If the deal goes ahead it would boost Freshfields’ corporate strength in the region as well as adding much-needed headcount.

Chiomenti terminated merger talks with US firm Shearman & Sterling earlier this year following “cultural differences”. Sources close to the firm have confirmed that the Rome-based practice is in discussions with Freshfields.

Sources say that some of Freshfields’ Italian lawyers had initially approached a group of Chiomenti’s rainmakers with a view to cherry-picking particular partners. It is believed these local partners acted on their own initiative.

Those approached declined the offer to join Freshfields on this basis, but suggested a move towards a merger would be mutually advantageous.

A merger with Chiomenti would give Freshfields an edge in terms of critical mass, particularly in corporate and securitisation work. It would also give the firm territorial coverage that extends beyond highly competitive Milan.

Historically, Milan is Italy’s legal centre, but growth is now coming from the privatisation opportunities provided by state-owned companies in Rome.

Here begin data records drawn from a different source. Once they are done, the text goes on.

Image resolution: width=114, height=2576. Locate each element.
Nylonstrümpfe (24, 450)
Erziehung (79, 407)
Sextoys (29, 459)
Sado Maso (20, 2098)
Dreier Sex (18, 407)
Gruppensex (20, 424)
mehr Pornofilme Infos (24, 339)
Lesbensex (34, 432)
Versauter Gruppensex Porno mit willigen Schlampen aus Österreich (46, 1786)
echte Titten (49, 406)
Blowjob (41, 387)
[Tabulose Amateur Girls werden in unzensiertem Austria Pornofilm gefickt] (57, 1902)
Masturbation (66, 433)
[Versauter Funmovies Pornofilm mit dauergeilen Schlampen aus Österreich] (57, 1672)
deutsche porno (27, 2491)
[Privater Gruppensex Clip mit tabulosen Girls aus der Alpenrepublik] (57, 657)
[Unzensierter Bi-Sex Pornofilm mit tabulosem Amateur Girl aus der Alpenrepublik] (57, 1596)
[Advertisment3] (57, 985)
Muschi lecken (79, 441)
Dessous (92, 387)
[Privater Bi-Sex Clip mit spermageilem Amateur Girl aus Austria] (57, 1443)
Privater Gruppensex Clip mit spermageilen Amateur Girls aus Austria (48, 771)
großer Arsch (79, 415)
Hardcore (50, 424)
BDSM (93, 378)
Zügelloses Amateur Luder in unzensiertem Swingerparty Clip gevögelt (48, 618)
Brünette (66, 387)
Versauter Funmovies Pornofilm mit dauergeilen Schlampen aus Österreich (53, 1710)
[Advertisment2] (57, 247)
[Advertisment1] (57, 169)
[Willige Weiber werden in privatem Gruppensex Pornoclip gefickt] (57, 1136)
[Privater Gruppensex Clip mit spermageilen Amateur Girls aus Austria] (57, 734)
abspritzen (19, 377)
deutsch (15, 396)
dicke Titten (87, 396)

In Milan there are 18 foreign practices compared with Rome’s five, one of which is Freshfields’ small three-partner office.

Chiomenti is essentially a Rome-based law firm, and a merger would put Freshfields in an ideal position to take greater advantage of the booming Rome market while at the same time boosting its Milan presence. Chiomenti also has a presence in Turin in the heart of the much ignored but highly lucrative northern belt which crosses from Turin to Venice.

Luigi Bendi, Chiomenti’s senior partner and a member of the management committee, refuses to confirm that his firm is in talks with Freshfields, but does say: “We’re always looking to come up with good Anglo-Saxon partners, and Freshfields is an extremely good firm in certain areas.”

Freshfields managing partner Ian Terry would only compliment Chiomenti on being a “fine firm”.

Chiomenti is believed to have terminated merger talks with Shearmans because the US firm was unable to provide what the Italians regarded as a realistic business plan that could cater or develop the needs of European clients. Chiomenti was concerned that Shearmans was too preoccupied with servicing its existing US clients in Italy to grow the Italian-based work effectively.

Shearmans is still hunting around the Italian market to find a suitable merger partner.

Freshfields is currently the only international magic circle firm not to have found a local Italian tie-up. Clifford Chance linked up with Grimaldi, Linklaters‘ alliance includes Gianni Origoni, and Allen & Overy merged with Brosio e Casati.